◆ ACTIVITIES:
- A) Copy the part of the ARB share price thread from "I've held this" to "peter2 (10 November 2020)" word for word.
- B) Write the next part of the ARB share price thread, picking up right after its last sentence.

◆ QUOTED PASSAGE:
* * * *

ARB has been on a long and IMO ludicrous run for months, but does anyone have any idea what triggered today's 13% fall in price? 

I've held this for years, including one episode where I sold out and bought back in for very slightly less than I'd sold at. Since then I grit my teeth and hold on through its occasional bursts of volatility. I expect to do that again this time, unless there's a real change in the company or the business. 

Thanks


----------



## peter2 (10 November 2020)

*ARB* is one of the many that I've missed and it's having a great run if you're a holder. We'll never know for certain why investors sold a little today. It could be that they've taken the opportunity to realise some profit. I could posit that half the adult population were buying online stuff for the house and the other half were buying stuff for their cars and SUVs while being restricted to home. Now that restrictions are easing and there's a vaccine likely, people won't be at home as much. Online sales are anticipated to drop. 

A see a similar fall in SUL (Super Retail Grp) today. KGN (Kogan, and TPW also fell significantly today.


----------



## galumay (10 November 2020)

Its across the board in all the businesses that were grossly overpriced based on the unit economics in the pandemic. The news of a potential vaccine possibly being closer than previously caused market participants to swing from these into businesses perceived as being beneficiaries of an end to lockdowns and restrictions. Look at SYD.


----------



## ghotib (10 November 2020)

Thank you people. Looks like a peaceful night's sleep coming up after all 😴


----------



## Dona Ferentes (12 January 2021)

ARB advises that it _achieved unaudited sales revenue of $284 million for the half year ended 31 December 2020 which represents growth of 21.6% compared with the prior corresponding period.  Based on preliminary, unaudited management accounts, the Company’s profit before tax for the first half is within the range of $70 million to $72 million, inclusive of $9.8 million of non-recurring government benefits. _

_The Company maintains a positive short-term outlook based on a strong customer order book and another record sales month in December 2020._ However, the Company’s* first half performance should not be used as an indicator for the second half of the financial year, for which no guidance can be provided, as it remains far too uncertain to predict in the current economic climate.  *

ARB expects to release its results for the half year ended 31 December 2020 on Tuesday, 16 February 2021.


----------



## Dona Ferentes (15 July 2021)

*6 months later.. keep text, change numbers....*

ARB advises that it _achieved unaudited sales revenue of $623 million for the financial year ended 30 June 2021 which represents growth of 33.9% compared with the prior year.  Based on preliminary, unaudited management accounts, the Company’s profit before tax for the financial year is within the range of $145 million to $150 million. _

_The Company maintains a positive short-term outlook based on its consistently strong customer order book_*.  *ARB is focused on managing input costs and global supply chain pressures whilst pursuing various market opportunities.  _*The current pandemic and economic conditions remain very uncertain and it is not possible to provide financial or operational guidance beyond the short term*_.

* * * *

◆ MATERIAL SUPPLIED:
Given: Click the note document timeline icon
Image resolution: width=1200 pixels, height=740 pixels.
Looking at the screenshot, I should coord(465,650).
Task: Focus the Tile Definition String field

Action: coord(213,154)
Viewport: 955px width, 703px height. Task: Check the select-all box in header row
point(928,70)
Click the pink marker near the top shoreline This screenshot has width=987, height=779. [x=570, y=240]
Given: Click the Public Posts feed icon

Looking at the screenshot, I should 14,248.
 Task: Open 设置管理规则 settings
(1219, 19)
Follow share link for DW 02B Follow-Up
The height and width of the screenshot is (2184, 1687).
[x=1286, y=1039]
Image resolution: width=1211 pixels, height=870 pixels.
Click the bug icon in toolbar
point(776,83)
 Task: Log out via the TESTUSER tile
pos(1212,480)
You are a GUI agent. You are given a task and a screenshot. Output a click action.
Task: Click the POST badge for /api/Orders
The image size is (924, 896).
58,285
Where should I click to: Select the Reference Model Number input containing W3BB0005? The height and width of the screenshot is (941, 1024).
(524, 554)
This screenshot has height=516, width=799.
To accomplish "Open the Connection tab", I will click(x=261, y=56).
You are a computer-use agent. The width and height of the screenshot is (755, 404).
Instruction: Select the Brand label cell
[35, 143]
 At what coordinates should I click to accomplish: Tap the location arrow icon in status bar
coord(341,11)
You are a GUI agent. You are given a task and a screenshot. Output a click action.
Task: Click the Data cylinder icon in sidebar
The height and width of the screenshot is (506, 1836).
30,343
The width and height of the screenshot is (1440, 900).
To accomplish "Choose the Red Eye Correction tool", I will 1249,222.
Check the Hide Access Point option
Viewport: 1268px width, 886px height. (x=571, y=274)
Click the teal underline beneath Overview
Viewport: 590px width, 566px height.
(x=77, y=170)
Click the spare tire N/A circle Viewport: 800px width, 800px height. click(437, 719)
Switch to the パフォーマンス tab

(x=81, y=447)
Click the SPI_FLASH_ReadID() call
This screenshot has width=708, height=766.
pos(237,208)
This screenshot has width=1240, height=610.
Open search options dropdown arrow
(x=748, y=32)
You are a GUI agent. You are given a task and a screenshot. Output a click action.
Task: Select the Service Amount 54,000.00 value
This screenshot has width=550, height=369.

* * * *

◆ ANSWERS TO THE PROBLEMS:
- A)
I've held this for years, including one episode where I sold out and bought back in for very slightly less than I'd sold at. Since then I grit my teeth and hold on through its occasional bursts of volatility. I expect to do that again this time, unless there's a real change in the company or the business. 

Thanks


----------



## peter2 (10 November 2020)

- B)
ARB expects to release its results for the financial year ended 30 June 2021 on Tuesday, 17 August 2021.

- _should lift today. $20 a year ago, $30 six months ago, and above $40 now_


----------



## galumay (15 July 2021)

I was too greedy with this one, looked very hard when it was around $15 2 years ago and just couldn't build enough conviction to take a position. Expensive error of omission!


----------



## Dona Ferentes (5 October 2021)

Mmm, nice lift off (from AFI )


----------



## Faramir (5 October 2021)

@Dona Ferentes you have been a share holder since 2010? I feel stupid not buying in late 2014, all of 2015, all of 2016 and was convinced that I missed the boat in 2017. Took a small position (& DRP) in late 2018. Now I feel so dumb being so conservative with my initial purchase. I regret not going in big back. I had no funds during April and May 2020. Was pleasantly shocked to see ARB do so well last year and this year. I feel I should just hold. I see so many utes. So many of my friends have utes.

The same young dumb males who use to work on their commodores and falcons, are older with a bit more cash now - lets put more things on our utes to show off our male (insecurities??) 😂 I am more suited just being a shareholder who drives a corolla.

I can’t predict what the accessories market will be like here, let alone overseas but I do know some people always want extra stuff, extra add ons and can never resist the urge to show off. Plus many of the accessories are very practical too.

So practical, here’s a release about ARB and Ford partnering up on 3 May 2021:
*Ford and ARB Announce Collaboration to Supply Off-Road Accessories for Ranger and Everest*


			https://cdn-api.markitdigital.com/apiman-gateway/ASX/asx-research/1.0/file/2924-02370685-3A566464?access_token=83ff96335c2d45a094df02a206a39ff4
		


Even after ICE utes fade away and electric utes take their place, accessories will still be required. I just don’t have the courage to top up.


----------



## Greynomad99 (6 October 2021)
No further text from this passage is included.